--- Dataset records ---
[Start of section]

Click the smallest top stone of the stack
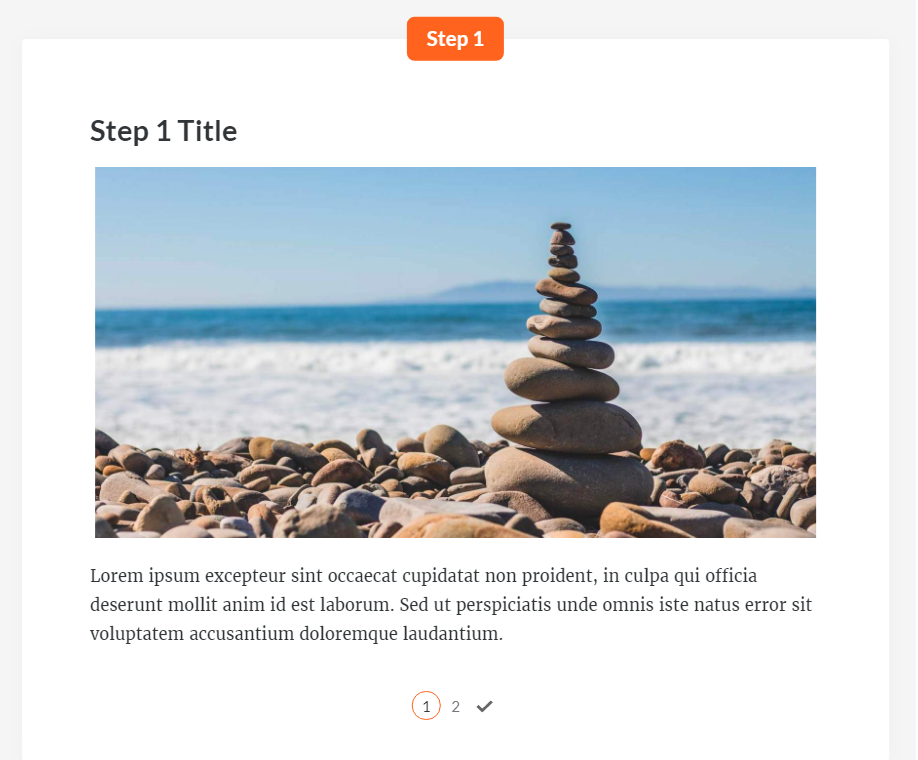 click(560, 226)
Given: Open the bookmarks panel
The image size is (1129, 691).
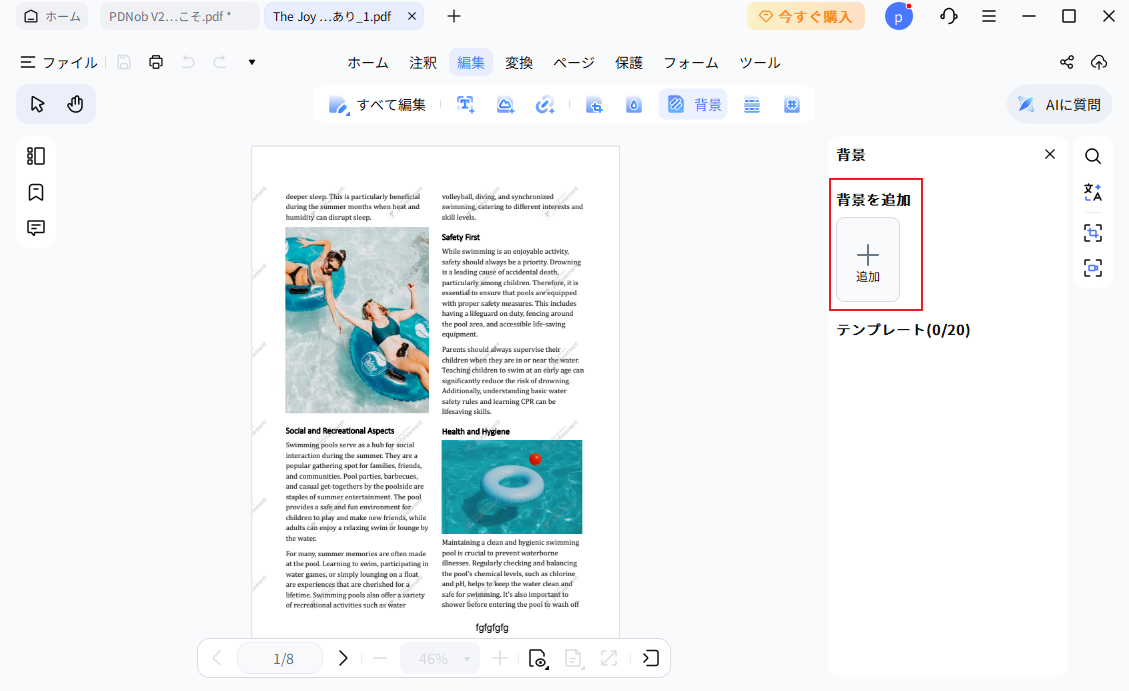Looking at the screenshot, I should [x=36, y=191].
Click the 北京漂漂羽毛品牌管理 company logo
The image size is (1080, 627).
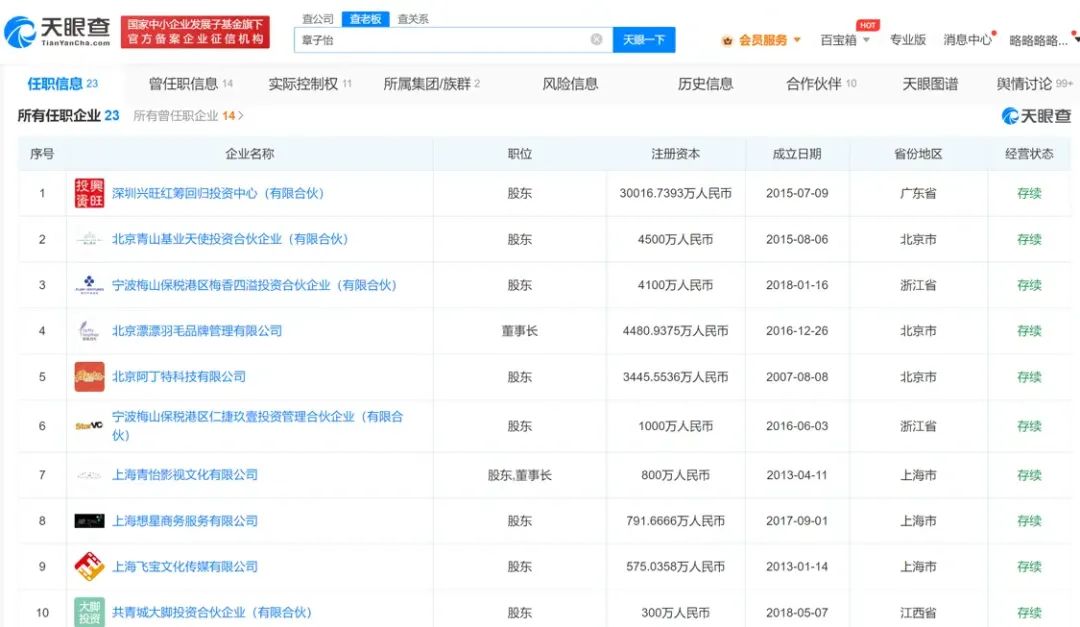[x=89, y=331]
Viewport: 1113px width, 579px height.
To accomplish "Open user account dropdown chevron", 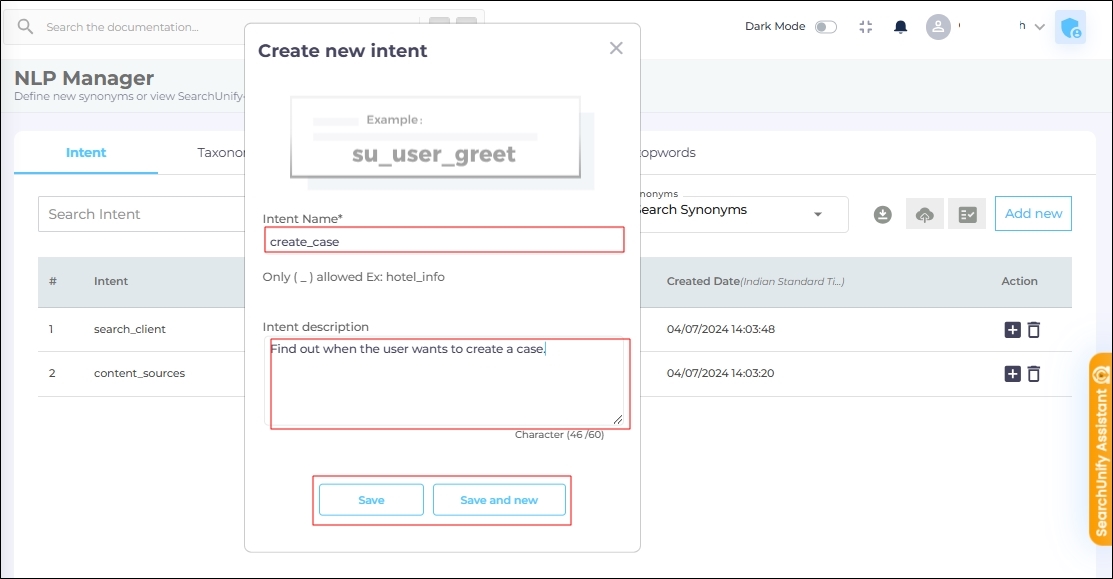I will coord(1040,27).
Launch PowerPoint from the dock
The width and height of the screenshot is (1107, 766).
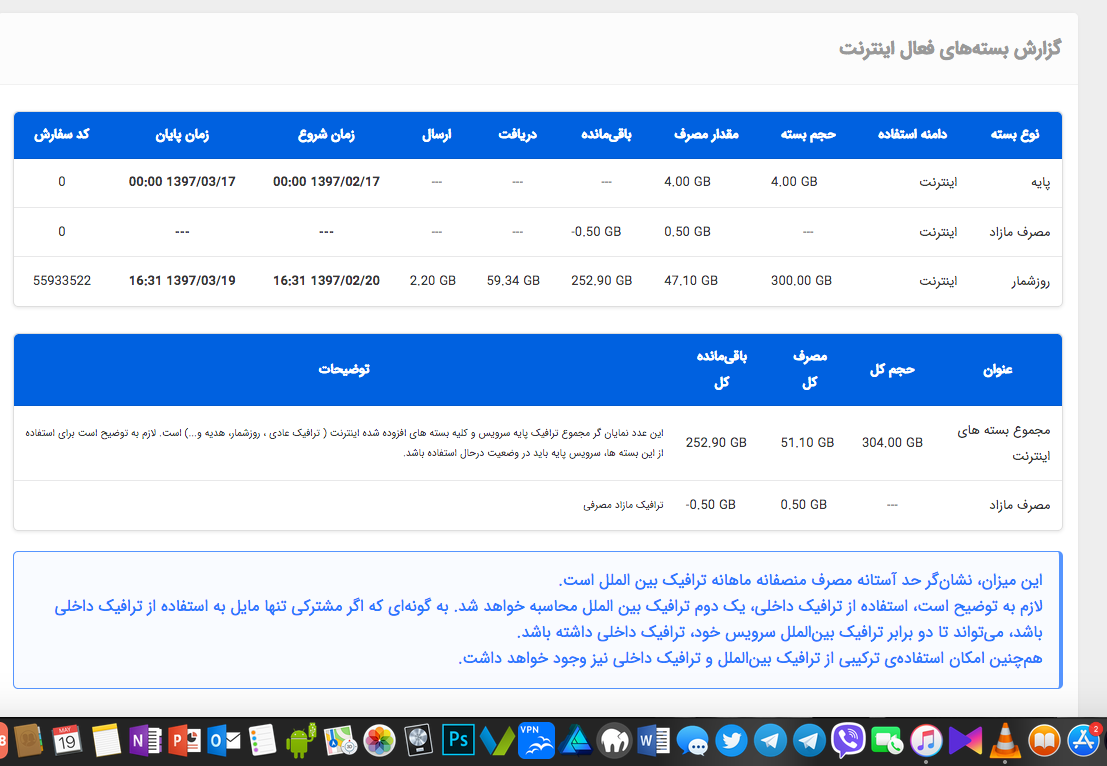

[End of section]
[Start of section]

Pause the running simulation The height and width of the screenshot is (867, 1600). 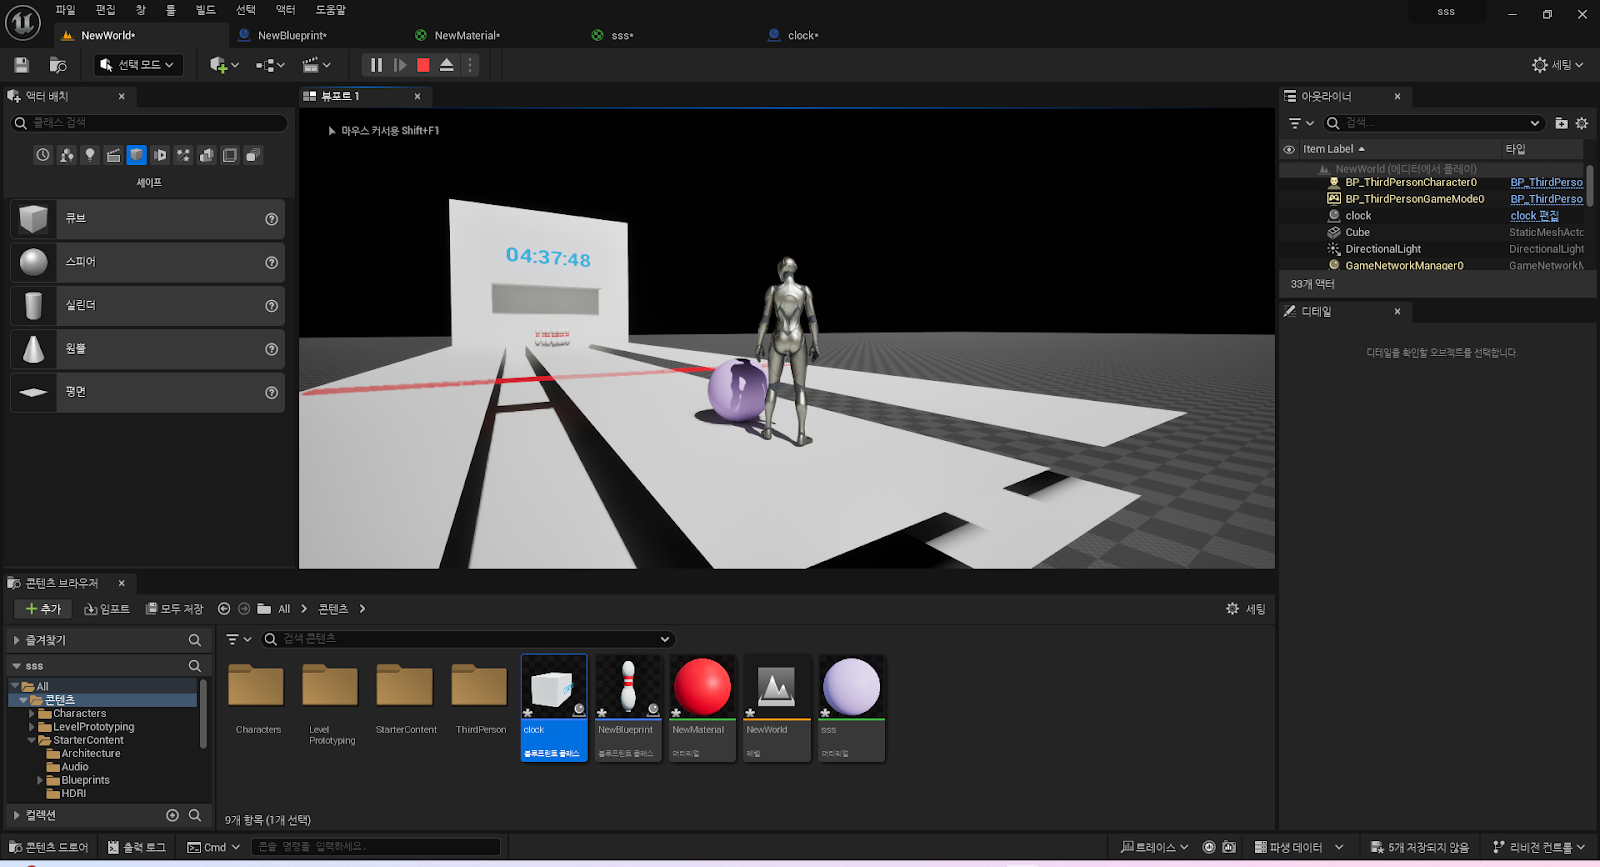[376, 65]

[End of section]

--- Assigned task ---
Above are the records; print exactly the lines from the line with "Launch PowerPoint from the dock" to the line with "The width and", including both, and nothing else.

--- The completed task ---
Launch PowerPoint from the dock
The width and height of the screenshot is (1107, 766).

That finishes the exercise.